Short task
Reproduce only the part of the records that opens with the line containing "斯特拉斯堡 (1112, 1062)" and closes with the line containing "相关直播 (181, 426)", substituting "视频" for "录像" and leaving all else unchanged.

* * * *

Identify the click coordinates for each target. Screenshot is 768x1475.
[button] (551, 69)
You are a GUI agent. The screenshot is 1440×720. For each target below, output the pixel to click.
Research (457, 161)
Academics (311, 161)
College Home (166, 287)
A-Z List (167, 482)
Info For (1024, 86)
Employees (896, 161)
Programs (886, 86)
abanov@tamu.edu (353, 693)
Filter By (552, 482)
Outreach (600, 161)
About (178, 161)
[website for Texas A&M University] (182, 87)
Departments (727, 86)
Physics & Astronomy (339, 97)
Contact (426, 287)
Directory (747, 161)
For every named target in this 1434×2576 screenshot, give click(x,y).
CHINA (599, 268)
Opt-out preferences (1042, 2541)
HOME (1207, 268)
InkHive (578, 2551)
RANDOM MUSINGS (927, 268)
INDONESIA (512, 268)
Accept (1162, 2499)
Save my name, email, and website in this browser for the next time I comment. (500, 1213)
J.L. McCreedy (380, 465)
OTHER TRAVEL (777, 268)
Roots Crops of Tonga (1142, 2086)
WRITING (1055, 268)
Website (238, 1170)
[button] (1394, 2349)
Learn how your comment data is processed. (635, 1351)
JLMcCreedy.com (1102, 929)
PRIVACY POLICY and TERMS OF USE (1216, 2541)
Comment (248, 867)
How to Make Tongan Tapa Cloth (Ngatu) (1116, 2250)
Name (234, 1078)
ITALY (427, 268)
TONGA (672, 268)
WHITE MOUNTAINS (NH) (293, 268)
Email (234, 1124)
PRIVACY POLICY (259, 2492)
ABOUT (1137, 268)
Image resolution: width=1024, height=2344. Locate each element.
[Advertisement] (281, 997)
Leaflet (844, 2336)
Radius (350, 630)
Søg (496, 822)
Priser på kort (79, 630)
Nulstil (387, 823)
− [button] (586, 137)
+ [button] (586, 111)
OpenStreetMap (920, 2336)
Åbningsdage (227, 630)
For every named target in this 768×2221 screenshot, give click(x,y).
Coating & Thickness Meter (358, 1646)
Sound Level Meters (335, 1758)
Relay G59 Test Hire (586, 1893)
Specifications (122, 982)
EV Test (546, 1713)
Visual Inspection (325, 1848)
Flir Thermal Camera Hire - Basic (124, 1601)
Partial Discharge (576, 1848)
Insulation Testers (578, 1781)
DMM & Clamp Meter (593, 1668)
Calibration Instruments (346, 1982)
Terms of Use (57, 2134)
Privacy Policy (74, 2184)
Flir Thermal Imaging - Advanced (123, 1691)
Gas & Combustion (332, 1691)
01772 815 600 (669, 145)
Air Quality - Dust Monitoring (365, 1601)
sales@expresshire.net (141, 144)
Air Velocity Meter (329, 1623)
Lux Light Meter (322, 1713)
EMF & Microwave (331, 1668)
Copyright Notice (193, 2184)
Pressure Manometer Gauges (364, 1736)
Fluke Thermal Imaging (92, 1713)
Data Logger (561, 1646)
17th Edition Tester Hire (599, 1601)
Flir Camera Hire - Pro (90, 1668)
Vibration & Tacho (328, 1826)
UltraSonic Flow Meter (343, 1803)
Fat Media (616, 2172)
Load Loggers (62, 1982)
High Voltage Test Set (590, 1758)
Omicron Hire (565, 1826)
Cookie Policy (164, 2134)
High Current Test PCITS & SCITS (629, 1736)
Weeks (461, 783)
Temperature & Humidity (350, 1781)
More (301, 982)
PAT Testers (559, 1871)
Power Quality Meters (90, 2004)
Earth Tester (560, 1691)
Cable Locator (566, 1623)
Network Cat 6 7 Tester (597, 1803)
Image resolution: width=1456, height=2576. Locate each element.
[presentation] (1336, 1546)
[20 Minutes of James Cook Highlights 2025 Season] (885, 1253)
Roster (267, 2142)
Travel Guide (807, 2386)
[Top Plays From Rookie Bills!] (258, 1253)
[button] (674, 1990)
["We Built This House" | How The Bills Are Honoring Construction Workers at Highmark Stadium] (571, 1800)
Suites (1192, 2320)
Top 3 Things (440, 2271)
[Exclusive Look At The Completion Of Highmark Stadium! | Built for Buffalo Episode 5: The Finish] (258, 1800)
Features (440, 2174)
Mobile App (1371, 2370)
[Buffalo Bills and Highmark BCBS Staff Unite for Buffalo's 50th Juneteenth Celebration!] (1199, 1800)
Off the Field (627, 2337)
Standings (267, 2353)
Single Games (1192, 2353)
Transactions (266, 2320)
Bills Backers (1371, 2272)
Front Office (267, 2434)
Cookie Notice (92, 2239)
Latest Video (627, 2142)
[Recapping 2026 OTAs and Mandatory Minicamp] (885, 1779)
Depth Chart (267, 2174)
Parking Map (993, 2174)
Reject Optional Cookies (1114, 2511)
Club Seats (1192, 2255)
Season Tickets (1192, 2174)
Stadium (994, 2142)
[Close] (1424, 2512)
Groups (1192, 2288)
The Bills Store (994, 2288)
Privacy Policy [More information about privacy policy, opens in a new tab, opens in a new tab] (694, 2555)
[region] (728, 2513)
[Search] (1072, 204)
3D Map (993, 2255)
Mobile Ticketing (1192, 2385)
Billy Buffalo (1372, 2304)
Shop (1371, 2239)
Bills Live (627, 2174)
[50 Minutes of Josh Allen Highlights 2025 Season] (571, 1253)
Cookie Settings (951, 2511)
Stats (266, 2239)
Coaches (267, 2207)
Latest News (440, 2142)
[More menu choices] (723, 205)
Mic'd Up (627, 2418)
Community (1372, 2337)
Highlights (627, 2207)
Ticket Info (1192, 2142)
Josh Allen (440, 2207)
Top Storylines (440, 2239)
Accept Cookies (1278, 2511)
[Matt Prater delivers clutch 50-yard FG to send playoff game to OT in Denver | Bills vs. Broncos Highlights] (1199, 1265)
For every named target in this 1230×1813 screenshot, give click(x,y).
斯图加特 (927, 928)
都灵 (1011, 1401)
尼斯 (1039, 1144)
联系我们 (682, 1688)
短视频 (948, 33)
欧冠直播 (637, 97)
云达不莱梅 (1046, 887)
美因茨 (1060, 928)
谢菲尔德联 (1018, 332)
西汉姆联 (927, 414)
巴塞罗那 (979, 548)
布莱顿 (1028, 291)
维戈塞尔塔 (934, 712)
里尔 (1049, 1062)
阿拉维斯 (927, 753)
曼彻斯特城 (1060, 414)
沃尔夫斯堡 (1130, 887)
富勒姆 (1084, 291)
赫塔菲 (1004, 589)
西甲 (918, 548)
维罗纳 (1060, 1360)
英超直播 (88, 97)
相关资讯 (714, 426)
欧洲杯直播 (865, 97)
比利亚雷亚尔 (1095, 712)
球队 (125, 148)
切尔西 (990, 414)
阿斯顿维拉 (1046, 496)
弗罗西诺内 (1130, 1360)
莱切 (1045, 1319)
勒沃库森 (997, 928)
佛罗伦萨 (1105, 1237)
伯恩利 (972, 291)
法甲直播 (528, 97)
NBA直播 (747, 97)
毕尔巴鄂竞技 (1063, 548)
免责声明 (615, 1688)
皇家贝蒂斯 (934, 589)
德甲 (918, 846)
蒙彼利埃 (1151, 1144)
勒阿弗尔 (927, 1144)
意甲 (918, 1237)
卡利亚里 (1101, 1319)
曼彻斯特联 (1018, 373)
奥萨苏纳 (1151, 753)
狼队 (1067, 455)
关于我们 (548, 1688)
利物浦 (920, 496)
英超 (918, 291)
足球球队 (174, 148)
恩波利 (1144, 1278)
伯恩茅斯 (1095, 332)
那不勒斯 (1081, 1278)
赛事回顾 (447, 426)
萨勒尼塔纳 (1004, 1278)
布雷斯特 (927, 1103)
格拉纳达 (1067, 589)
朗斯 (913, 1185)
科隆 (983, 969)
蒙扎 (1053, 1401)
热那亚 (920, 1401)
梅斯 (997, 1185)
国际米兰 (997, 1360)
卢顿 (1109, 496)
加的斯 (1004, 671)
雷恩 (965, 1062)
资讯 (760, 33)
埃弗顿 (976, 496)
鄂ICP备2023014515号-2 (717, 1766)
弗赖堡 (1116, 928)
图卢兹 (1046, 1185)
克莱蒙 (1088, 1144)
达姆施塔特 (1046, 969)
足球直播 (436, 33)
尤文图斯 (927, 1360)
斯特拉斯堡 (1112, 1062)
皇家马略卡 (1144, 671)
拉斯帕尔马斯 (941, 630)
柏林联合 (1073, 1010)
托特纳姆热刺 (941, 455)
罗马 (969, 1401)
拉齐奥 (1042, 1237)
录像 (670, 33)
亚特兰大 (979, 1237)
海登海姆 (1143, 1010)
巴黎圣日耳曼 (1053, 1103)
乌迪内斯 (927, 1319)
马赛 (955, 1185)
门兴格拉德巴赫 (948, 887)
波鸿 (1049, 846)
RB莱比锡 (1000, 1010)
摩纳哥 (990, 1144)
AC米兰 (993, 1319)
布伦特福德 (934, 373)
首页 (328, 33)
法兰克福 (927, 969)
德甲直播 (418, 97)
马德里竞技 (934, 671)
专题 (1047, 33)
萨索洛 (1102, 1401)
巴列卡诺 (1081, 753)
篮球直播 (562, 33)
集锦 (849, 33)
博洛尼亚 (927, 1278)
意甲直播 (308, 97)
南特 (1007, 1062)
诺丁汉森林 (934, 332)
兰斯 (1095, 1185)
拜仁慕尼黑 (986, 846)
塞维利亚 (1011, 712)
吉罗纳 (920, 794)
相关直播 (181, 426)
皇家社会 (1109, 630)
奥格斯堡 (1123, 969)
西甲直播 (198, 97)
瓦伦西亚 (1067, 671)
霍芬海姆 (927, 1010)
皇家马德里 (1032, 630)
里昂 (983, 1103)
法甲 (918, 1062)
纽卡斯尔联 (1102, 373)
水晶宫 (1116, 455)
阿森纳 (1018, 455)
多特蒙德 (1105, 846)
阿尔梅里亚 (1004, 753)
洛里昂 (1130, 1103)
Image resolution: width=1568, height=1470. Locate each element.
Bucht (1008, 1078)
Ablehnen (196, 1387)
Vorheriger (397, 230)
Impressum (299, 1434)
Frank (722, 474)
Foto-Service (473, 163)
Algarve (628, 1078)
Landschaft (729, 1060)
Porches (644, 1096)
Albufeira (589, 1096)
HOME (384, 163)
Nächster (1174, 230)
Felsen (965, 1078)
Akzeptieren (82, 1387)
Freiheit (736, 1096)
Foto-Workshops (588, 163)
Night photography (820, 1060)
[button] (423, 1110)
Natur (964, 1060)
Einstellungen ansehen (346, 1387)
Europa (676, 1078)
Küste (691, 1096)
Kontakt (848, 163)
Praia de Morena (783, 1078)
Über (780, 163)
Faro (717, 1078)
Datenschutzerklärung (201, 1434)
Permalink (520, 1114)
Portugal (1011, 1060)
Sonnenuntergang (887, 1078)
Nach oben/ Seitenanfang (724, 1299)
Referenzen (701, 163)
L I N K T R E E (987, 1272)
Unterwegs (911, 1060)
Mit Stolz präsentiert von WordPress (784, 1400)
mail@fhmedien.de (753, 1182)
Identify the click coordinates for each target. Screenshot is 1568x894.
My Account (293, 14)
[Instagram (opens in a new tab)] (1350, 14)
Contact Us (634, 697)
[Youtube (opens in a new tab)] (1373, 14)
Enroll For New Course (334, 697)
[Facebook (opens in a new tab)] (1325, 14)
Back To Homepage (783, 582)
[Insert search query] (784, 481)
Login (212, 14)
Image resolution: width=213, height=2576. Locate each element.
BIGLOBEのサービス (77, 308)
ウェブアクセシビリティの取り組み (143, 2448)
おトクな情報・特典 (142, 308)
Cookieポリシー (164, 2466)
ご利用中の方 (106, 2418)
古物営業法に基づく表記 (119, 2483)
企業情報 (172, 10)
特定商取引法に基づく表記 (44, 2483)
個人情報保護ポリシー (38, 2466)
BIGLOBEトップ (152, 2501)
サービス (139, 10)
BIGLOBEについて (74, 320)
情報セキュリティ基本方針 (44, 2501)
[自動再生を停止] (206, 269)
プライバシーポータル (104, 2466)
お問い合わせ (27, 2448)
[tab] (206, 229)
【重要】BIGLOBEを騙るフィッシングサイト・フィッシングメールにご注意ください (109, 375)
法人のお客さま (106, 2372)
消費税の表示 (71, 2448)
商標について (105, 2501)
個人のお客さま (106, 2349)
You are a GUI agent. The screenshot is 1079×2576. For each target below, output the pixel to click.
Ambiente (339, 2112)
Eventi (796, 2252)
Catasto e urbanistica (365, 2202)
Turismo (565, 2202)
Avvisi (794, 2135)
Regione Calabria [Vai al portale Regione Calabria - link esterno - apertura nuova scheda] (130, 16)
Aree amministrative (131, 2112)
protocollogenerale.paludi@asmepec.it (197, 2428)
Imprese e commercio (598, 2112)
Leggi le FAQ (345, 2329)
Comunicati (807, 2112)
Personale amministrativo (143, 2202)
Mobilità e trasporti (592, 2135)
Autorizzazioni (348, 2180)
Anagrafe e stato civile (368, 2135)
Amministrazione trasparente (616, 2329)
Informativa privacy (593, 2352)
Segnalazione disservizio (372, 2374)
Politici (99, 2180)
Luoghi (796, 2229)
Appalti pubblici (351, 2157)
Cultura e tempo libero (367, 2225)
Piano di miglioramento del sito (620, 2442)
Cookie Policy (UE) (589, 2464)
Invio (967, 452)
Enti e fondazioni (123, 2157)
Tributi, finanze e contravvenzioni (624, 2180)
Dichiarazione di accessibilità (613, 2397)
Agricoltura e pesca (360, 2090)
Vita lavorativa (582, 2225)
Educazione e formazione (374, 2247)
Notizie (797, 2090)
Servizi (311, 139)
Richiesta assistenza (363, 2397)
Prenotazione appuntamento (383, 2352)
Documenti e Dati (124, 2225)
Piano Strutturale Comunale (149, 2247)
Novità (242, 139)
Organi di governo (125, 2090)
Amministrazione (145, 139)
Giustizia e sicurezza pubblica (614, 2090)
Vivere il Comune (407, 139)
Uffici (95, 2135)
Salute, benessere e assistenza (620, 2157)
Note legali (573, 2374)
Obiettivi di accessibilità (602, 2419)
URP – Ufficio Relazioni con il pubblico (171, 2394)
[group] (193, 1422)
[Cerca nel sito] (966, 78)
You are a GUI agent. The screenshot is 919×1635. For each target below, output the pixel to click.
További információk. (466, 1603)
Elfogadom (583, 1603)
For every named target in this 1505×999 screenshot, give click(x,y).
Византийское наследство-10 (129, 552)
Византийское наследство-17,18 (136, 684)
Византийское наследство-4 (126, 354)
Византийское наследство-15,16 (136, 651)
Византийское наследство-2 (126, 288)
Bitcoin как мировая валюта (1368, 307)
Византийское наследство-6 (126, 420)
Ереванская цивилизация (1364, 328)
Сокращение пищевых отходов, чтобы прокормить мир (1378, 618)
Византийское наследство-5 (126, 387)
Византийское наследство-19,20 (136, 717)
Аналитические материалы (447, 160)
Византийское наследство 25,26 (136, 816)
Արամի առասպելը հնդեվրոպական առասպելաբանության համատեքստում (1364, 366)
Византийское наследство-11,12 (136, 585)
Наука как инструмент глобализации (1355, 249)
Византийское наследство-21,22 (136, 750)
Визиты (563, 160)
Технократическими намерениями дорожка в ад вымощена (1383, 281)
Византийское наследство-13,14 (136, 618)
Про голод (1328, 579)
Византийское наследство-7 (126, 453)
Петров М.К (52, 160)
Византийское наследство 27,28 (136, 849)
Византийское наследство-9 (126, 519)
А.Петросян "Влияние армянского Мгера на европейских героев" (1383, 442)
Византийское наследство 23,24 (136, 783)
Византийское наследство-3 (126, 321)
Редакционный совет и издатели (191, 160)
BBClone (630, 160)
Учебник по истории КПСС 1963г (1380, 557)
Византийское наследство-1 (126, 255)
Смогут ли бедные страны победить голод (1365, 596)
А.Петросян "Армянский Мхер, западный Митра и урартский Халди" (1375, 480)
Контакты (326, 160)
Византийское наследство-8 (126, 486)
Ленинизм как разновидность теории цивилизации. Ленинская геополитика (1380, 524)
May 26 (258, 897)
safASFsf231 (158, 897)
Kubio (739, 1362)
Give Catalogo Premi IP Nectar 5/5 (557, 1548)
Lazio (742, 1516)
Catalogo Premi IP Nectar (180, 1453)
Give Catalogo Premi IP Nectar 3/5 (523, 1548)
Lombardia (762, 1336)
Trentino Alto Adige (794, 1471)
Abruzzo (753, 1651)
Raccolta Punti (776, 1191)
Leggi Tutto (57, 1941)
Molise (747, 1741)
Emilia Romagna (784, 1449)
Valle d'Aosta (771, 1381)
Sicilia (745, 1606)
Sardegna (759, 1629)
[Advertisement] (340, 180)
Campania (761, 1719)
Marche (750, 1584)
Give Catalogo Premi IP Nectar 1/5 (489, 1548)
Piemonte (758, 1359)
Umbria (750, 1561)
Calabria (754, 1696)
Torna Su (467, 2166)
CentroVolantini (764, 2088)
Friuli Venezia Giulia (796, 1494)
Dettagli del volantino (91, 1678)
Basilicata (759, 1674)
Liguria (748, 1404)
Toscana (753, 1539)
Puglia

* * * *

Solution to the exercise
斯特拉斯堡 (1112, 1062)
皇家马略卡 (1144, 671)
拉斯帕尔马斯 (941, 630)
柏林联合 (1073, 1010)
托特纳姆热刺 (941, 455)
罗马 (969, 1401)
拉齐奥 (1042, 1237)
视频 (670, 33)
亚特兰大 (979, 1237)
海登海姆 (1143, 1010)
巴黎圣日耳曼 (1053, 1103)
乌迪内斯 (927, 1319)
马赛 (955, 1185)
门兴格拉德巴赫 (948, 887)
波鸿 (1049, 846)
RB莱比锡 (1000, 1010)
摩纳哥 (990, 1144)
AC米兰 (993, 1319)
布伦特福德 (934, 373)
首页 (328, 33)
法兰克福 (927, 969)
德甲直播 (418, 97)
马德里竞技 (934, 671)
专题 (1047, 33)
萨索洛 (1102, 1401)
巴列卡诺 (1081, 753)
篮球直播 (562, 33)
集锦 (849, 33)
博洛尼亚 (927, 1278)
意甲直播 (308, 97)
南特 (1007, 1062)
诺丁汉森林 (934, 332)
兰斯 (1095, 1185)
拜仁慕尼黑 (986, 846)
塞维利亚 (1011, 712)
吉罗纳 (920, 794)
相关直播 (181, 426)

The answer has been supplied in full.